About this exercise => Look through the entries below and count the lines with "computer" in them; the reply is the number alone.

Entries supplied =>
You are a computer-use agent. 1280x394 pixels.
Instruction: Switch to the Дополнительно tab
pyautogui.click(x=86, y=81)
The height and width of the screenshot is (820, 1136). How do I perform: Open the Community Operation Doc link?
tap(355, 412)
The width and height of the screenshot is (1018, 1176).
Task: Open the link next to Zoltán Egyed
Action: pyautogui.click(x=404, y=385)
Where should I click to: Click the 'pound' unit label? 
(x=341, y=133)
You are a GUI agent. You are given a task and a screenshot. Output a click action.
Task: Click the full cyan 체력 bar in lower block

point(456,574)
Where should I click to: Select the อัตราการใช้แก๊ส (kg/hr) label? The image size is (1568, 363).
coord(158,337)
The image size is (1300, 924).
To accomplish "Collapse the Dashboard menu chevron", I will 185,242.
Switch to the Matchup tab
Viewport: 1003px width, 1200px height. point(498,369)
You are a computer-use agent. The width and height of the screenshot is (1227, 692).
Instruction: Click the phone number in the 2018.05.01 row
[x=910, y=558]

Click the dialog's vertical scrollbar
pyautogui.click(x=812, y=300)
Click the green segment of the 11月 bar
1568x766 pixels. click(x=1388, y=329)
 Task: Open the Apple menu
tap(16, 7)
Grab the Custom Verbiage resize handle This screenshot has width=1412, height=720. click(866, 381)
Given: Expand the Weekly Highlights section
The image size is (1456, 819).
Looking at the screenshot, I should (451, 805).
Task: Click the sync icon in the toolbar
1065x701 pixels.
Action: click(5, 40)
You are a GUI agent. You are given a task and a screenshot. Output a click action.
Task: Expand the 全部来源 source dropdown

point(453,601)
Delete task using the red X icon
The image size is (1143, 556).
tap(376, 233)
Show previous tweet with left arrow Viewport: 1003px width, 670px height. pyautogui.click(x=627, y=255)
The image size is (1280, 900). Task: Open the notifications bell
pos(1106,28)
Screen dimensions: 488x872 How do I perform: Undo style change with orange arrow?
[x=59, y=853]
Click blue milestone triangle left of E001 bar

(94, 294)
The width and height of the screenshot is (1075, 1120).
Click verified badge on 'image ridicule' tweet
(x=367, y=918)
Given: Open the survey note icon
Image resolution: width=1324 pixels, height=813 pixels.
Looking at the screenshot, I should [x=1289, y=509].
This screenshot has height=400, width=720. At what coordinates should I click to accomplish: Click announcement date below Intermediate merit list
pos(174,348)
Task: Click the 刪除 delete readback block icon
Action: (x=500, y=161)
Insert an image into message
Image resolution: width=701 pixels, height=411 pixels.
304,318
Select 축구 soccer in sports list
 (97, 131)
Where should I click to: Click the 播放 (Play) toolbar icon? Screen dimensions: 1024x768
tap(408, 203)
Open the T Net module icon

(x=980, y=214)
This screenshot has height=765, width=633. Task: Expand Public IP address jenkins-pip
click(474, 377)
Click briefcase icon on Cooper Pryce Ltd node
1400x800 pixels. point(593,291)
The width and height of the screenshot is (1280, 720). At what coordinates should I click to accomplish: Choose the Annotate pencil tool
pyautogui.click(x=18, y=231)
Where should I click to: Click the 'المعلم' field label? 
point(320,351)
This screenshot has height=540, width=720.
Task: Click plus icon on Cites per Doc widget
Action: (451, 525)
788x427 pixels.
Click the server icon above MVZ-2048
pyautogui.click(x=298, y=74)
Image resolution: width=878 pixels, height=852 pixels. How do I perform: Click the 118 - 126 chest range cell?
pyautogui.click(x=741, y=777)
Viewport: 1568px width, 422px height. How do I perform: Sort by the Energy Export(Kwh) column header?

Result of this task => 2